WHAT IS BEING ASKED – Render the records from the line containing "Image resolution: width=1266" through the line containing "in the sidebar" as a Markdown table. Use the columns Row and Line, and leave out blank lines.

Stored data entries
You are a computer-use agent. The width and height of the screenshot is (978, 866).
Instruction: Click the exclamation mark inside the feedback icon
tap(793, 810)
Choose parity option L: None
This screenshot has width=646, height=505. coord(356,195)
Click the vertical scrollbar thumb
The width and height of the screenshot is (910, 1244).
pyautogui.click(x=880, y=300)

...

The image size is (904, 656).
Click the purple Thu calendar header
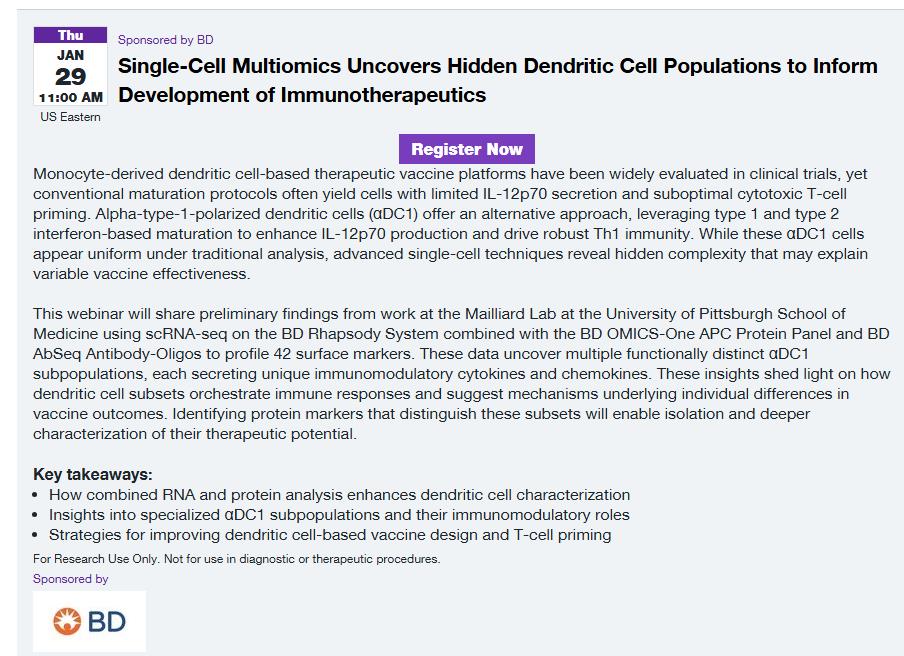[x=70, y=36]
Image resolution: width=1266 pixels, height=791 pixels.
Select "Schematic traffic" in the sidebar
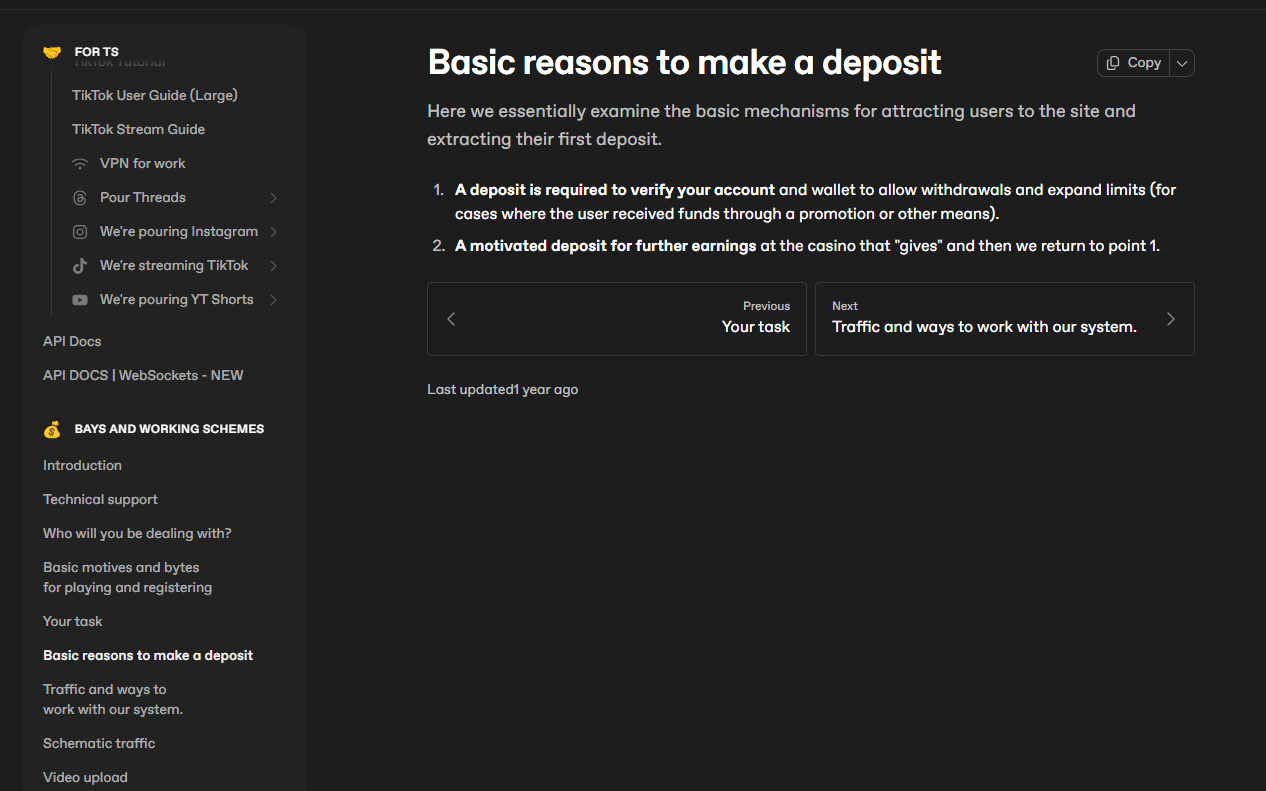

WORKED SOLUTION –
| Row | Line |
|---|---|
| 1 | Image resolution: width=1266 pixels, height=791 pixels. |
| 2 | Select "Schematic traffic" in the sidebar |